# My dog family



## abarrueto (Jun 25, 2012)

Hi, I'm Alvaro, a new Vizsla owner, I'm from Concepción, Chile. Here are some pics of my dogs, Tromen (11 year old Great Pyr), Atila (5 year old Great Pyr), Florencia (my sister's 2 year old Chihuahua), and Almendra, my 3 month old Vizsla pup. There's a Pug also in a photo, she's my girlfriends puppy, Jacinta.
Anyway, hi.


----------



## Darcy1311 (May 27, 2012)

Welcome to this brill forum Alvaro...you look like you have your work cut out with all these dogs..welcome aboard and we all look forward to your posts, were all a friendly bunch...


----------



## hotmischief (Mar 11, 2012)

Welcome to the Forum abarruetto - I love your pictures and also your Gt Pyrene. 11Yrs old that is a really good age for a giant breed, well done  

Your new additions is so cute - where did you get her from?

I look forward to more pictures of your pack.

Think you must be our first member from Chile - awesome ;D ;D


----------



## harrigab (Aug 21, 2011)

welcome aboard abarruetto, lovely family you have there ;D


----------



## mswhipple (Mar 7, 2011)

Hello and welcome! You have great looking dogs! What a nice pack... and you really have your hands full!! ;D 

How is the weather in Chile, abarrueto? I am in Michigan, USA, and it has been extremely hot here. Just wondering...


----------



## datacan (May 15, 2011)

Hello Alvaro, what beautiful dogs you have. 

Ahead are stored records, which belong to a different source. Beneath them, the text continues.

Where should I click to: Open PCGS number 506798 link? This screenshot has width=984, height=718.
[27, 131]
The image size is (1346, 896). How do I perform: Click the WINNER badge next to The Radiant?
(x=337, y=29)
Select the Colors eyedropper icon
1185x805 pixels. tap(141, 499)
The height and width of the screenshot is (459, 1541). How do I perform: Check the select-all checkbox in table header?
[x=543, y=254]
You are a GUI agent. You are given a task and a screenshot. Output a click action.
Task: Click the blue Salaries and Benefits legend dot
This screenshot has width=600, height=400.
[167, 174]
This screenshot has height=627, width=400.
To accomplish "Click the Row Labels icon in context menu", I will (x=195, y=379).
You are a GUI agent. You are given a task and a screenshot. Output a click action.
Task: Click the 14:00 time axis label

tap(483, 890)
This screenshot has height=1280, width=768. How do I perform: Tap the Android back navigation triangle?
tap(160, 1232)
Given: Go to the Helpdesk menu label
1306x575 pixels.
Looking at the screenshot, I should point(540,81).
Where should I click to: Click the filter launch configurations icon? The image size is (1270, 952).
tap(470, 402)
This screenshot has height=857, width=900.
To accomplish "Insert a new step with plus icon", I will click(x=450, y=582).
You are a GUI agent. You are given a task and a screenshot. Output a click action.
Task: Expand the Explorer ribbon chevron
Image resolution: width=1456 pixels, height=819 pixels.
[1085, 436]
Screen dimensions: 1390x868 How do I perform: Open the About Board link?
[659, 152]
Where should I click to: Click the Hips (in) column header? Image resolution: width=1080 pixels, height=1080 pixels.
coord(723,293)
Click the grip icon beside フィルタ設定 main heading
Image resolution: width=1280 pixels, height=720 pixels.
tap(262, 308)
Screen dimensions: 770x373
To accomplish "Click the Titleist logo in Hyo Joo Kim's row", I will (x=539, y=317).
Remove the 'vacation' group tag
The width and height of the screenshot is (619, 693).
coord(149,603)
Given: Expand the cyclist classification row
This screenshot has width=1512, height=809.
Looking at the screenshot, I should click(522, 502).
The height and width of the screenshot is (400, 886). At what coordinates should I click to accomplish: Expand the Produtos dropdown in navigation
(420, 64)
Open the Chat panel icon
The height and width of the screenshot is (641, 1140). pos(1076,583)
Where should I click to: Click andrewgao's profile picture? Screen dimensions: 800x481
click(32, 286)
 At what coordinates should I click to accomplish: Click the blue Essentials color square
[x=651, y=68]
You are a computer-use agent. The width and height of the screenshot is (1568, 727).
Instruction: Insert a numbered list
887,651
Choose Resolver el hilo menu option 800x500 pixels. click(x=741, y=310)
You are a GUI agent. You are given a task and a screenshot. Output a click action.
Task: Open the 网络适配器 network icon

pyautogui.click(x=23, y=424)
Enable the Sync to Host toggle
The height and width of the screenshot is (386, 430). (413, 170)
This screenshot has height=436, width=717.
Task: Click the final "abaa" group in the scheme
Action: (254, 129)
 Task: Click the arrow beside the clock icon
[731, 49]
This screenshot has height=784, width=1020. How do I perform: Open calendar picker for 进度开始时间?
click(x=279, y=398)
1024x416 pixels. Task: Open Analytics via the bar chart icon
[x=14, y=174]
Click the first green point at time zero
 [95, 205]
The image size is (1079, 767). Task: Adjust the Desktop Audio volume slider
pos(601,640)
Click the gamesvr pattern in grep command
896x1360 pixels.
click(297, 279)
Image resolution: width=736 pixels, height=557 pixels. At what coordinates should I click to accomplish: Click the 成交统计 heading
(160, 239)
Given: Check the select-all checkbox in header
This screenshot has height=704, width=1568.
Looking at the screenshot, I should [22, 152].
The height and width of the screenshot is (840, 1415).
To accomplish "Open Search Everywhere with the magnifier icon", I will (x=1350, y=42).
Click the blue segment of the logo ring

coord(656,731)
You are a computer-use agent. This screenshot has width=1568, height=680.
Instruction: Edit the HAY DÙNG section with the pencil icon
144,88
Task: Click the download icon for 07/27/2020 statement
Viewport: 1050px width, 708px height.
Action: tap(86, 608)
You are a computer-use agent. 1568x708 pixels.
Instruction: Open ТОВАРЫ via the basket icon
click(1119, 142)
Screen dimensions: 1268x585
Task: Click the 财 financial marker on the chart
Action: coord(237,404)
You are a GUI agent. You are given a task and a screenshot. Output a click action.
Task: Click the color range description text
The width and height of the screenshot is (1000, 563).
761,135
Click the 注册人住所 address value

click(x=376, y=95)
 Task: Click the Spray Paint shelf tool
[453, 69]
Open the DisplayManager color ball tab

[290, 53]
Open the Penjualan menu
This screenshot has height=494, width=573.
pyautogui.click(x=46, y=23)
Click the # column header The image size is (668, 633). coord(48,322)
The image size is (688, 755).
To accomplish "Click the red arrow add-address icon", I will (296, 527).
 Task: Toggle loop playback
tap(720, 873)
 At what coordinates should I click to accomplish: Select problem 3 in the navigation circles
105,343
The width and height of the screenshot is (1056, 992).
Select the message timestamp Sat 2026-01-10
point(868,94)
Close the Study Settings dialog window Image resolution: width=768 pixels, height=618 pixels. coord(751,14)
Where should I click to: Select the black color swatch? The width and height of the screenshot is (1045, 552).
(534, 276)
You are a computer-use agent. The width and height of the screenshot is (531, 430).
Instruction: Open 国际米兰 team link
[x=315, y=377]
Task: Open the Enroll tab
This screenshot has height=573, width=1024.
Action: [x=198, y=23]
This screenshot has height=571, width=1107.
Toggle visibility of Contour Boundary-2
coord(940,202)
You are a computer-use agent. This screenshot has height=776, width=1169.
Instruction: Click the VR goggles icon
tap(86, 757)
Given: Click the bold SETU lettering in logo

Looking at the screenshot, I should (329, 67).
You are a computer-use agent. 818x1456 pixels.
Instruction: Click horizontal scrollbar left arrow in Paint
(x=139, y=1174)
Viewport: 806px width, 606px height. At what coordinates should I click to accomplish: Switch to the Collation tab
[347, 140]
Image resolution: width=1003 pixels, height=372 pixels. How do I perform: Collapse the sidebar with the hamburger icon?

Weather is hot as well in Ontario, Canada.


----------



## abarrueto (Jun 25, 2012)

Thanks for the welcome!
I got Almendra from a breeder in town, I think he had one of the very few Vizslas in my part of the country. Anyway she is doing great, today she did her first point! She stalked the Chihuahua before jumping all over her and started playing. She also likes bothering the Pyrs, pulling their tails and jumping all over them, I have to clean a lot of slobber of her each time.
We're in the middle of winter here, so the temperatures are getting bellow 0°C and there is a lot of rain.


----------



## Ozkar (Jul 4, 2011)

Hey Alvi (Hope that's OK, we Australians shorten everything and I have three friends called Alvaro here in Oz who are from Chile and they are all known as Alvi  )

Welcome to the best V forum in the world!!!  

Your pup is just gorgeous!!!


----------



## Suliko (Sep 17, 2011)

Hi, *abarrueto*!  Your dog family is beautiful and large!!  Welcome to the forums. I've never been to Chile, but it definitely is on my bucket list!

There was another Vizsla recently from Chile. I understand the country is, well, ....long  ...but maybe *Dmartin336* is near you  Check out this thread: http://www.vizslaforums.com/index.php/topic,4792.msg36658.html#msg36658


----------



## Cristina (Jul 2, 2012)

Welcome to the forum Alvaro.

What wonderful dogs, you certainly have a great pack there. ;D


----------



## abarrueto (Jun 25, 2012)

Hey, take a look at how they "share" beds:

http://www.youtube.com/watch?v=vilvthVW4PY&feature=plcp


----------



## adrino (Mar 31, 2012)

OMG! That is hilarious! Thanks for sharing it! ;D ;D ;D
Isn't she just cheeky using her full weight on the chihuahua?!


----------



## harrigab (Aug 21, 2011)

I just love the V mentality...I can't kill it or eat it so I'll just sit on it!..Ruby does that to my two (human) boys ;D


----------



## mswhipple (Mar 7, 2011)

Very funny!! ;D ;D ;D


----------



## hotmischief (Mar 11, 2012)

Excellent - thank you for sharing.


----------



## Suliko (Sep 17, 2011)

So funny! ;D Thanks for a good laugh!


----------